Os entrevistados de “Up” são muito fluentes aos 7 anos — e consideravelmente menos aos 14, quando começa a época de suspeitas, ressentimentos e inseguranças dos adolescentes. Em “Boyhood,” Mason nunca diz muito. Fica para o espectador capturar as pistas para descobrirmos quem ele realmente é. Quando ele está perto dos 16 anos, ele diz: “eu não costumo tentar vocalizar os meus pensamentos, sentimentos ou qualquer outra coisa. Eu não sei, nunca soa bem. As palavras são estúpidas.”

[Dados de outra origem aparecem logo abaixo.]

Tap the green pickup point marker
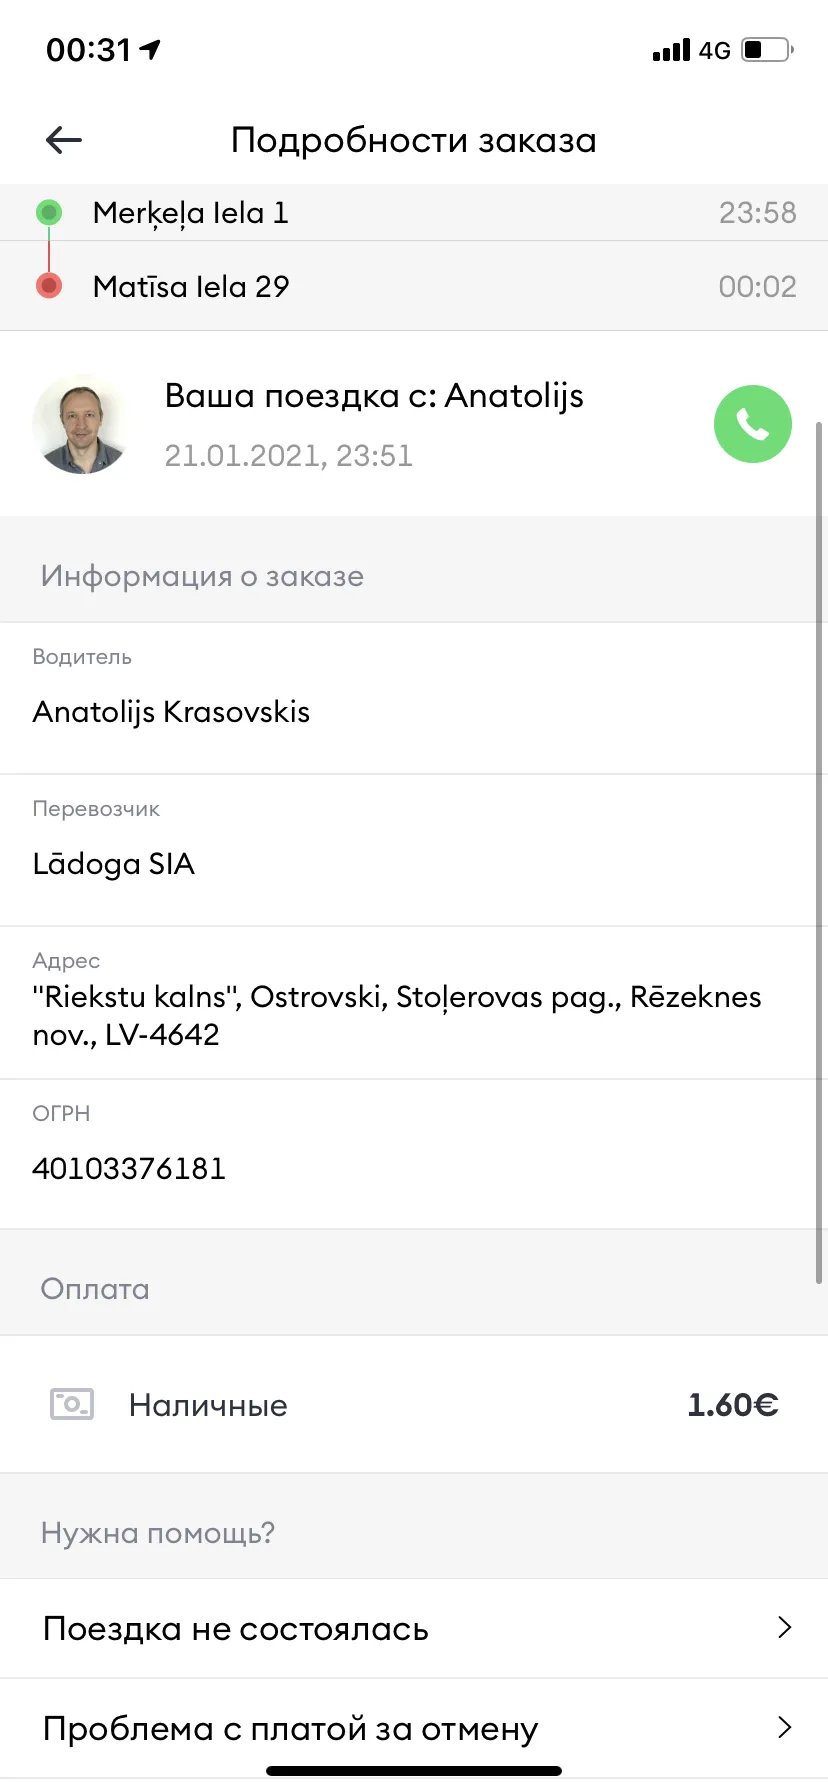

É aqui que “Boyhood” se aproxima de seu final e onde, na arca da vida, a série “Up” recém começou a preparar a pintura de seu quadro. É onde “Boyhood” sai de cena, sem chance alguma de recuperar o tempo. Mason, ao iniciar a faculdade, apenas começa sua jornada; os 12 anos que nós vimos marcam apenas o início. É improvável que algum dia veremos sua vida alternar dentre várias possibilidades de ser alguém e ver também as portas fecharem silenciosamente – o acréscimo de pequenos triunfos e decepções que compõem a maioria das vidas.
Nós vemos tudo isso em “Up.” E é isto que constrói todo o poder emocional desta série. Tony foi um jockey por cinco minutos, e sua incapacidade para conseguir desempenhar sua paixão fica evidente em seu rosto mais de cinco décadas depois. A exuberância juvenil de Neil sofreu um grande golpe por não ter conseguido entrar em Oxford, e deu lugar a uma grande fragilidade mental. Em “Boyhood”, esta fragilidade fica a cargo de mãe de Mason, interpretada por Patricia Arquette, que tenta dar sequência em sua vida após Mason deixar seu ninho. “Você sabe o que vem pela frente? Meu funeral!”, ela lamenta, na versão de Linklater do trágico monólogo “All the world’s a stage” (de William Shakespeare).
A vida real não está sujeita a alertas de spoilers. Ela acontece, não fica esperando para que a arte a abocanhe. Ocorreram dois funerais na família “Up” desde o último filme. Em 2014, o próprio filho de Apted morreu, aos 47. No ano anterior, a primeira entrevistada da série morreu: Lynn Johnson, a garota que queria trabalhar na Woolworth, foi uma bibliotecária. Você pode procurar nos jornais, mas não vai achar seu obituário. Quando a St. Saviour’s School, localizada em Londres, reabriu sua biblioteca após uma grande reforma, Johnson foi homenageada com uma pequena placa. E a equipe de Apted estava lá, filmando.